[Opening Data shown section]

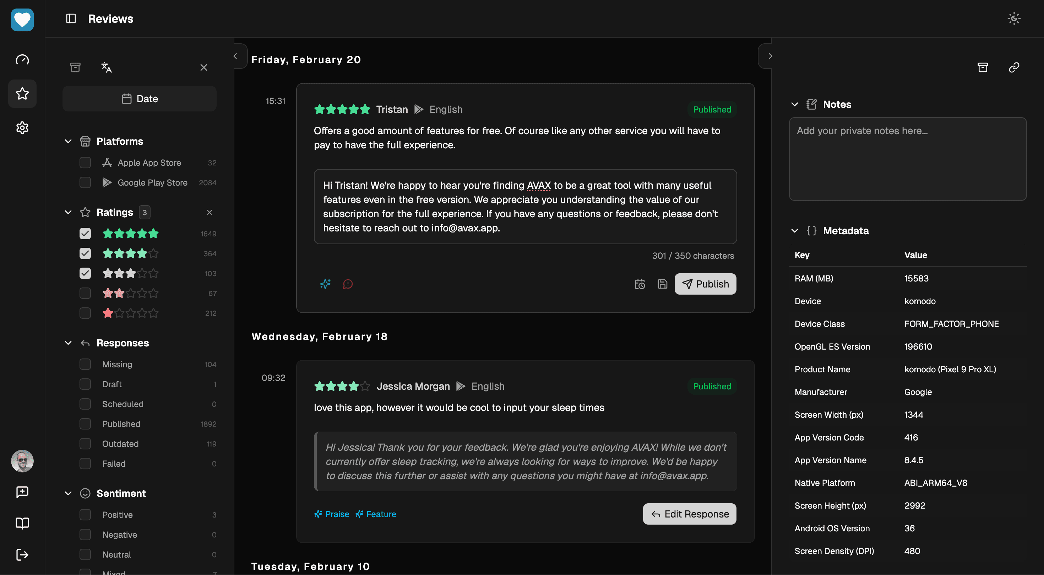The width and height of the screenshot is (1044, 575).
Task: Save the response as draft
Action: point(662,284)

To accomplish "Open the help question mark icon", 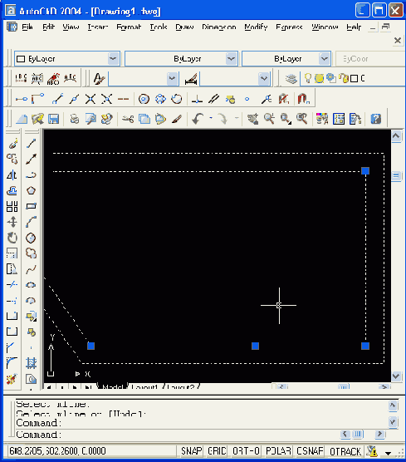I will pyautogui.click(x=375, y=119).
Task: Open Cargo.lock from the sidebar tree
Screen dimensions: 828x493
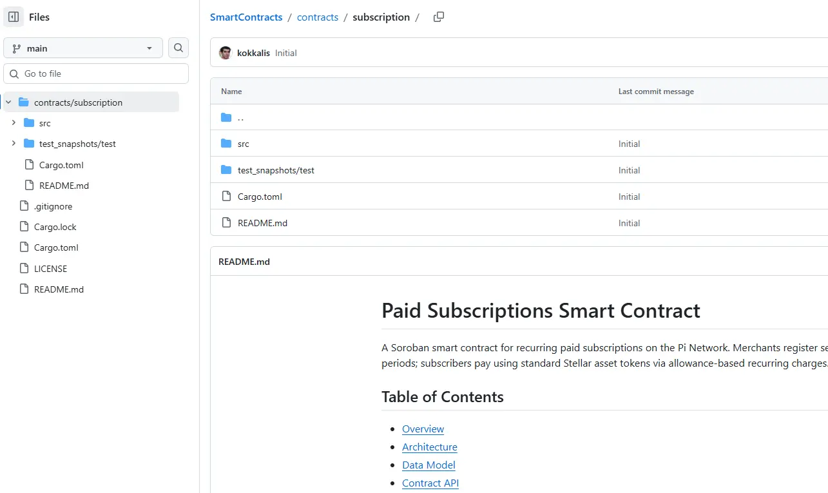Action: 55,227
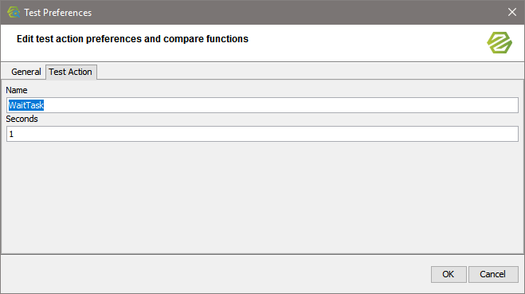Focus the Name input field
Viewport: 525px width, 294px height.
click(262, 105)
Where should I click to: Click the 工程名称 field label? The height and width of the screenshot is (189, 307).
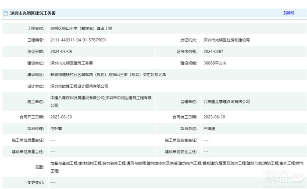tap(36, 28)
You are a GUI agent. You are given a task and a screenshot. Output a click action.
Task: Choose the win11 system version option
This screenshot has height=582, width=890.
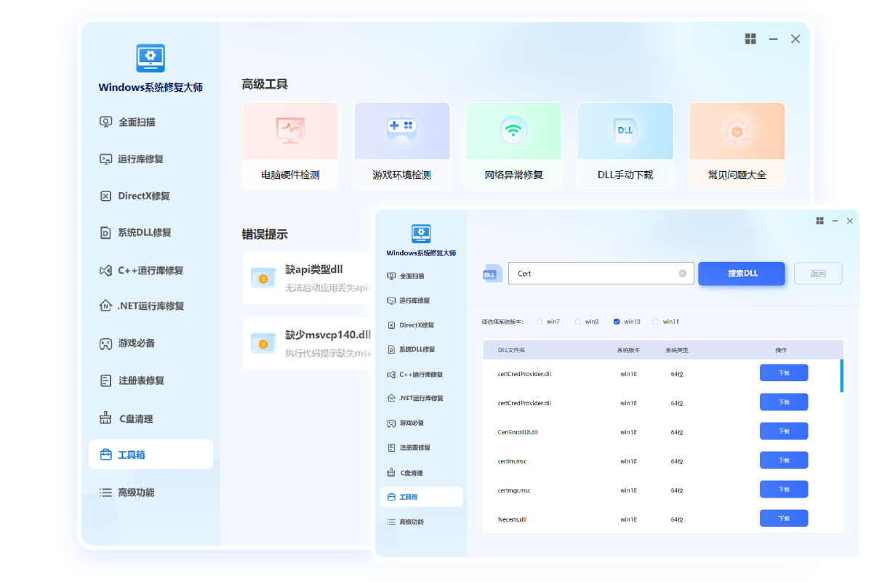pyautogui.click(x=656, y=322)
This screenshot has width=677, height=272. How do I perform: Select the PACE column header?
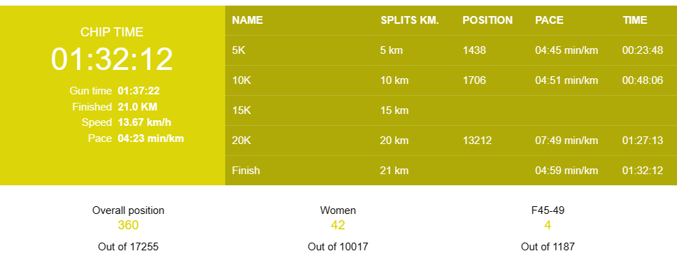pyautogui.click(x=549, y=20)
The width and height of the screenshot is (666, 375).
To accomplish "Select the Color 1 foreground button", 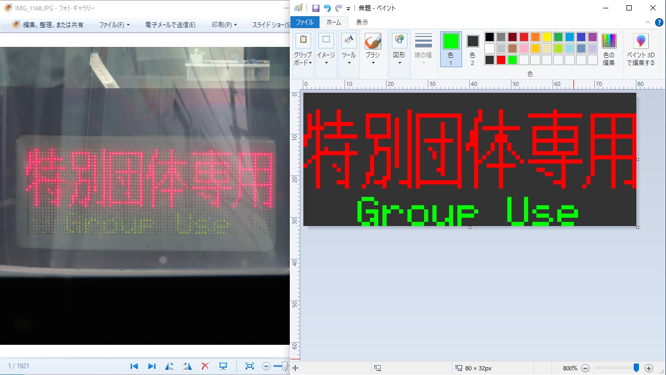I will (451, 49).
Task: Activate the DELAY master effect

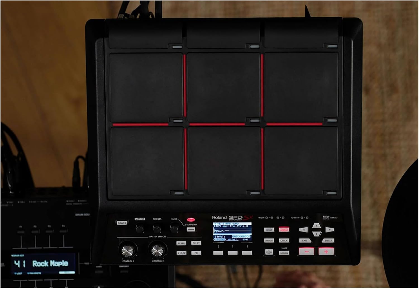Action: 197,243
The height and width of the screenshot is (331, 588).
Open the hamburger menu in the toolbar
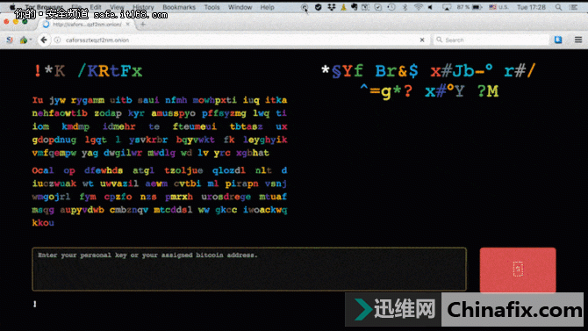click(x=577, y=40)

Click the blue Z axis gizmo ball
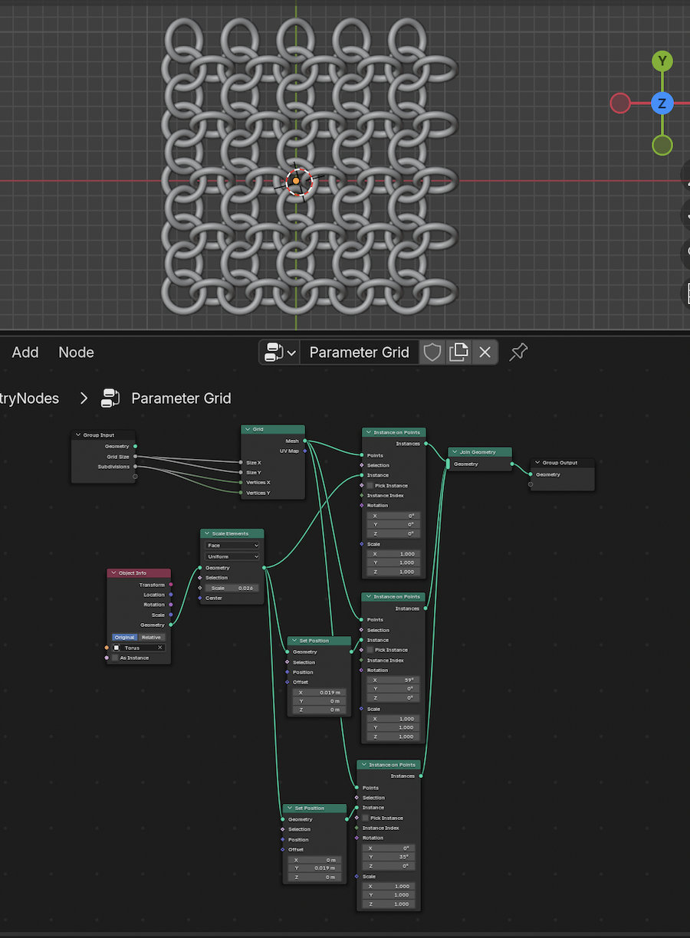point(662,103)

[Closing Data shown section]

* _Brief_:
No picture is to be included when the lines from the one containing "The height and width of the screenshot is (331, 588)." through the end of the material above are output exactly; nothing else is written.

* _Written solution_:
The height and width of the screenshot is (331, 588).
Open the hamburger menu in the toolbar
click(x=577, y=40)

Click the blue Z axis gizmo ball
point(662,103)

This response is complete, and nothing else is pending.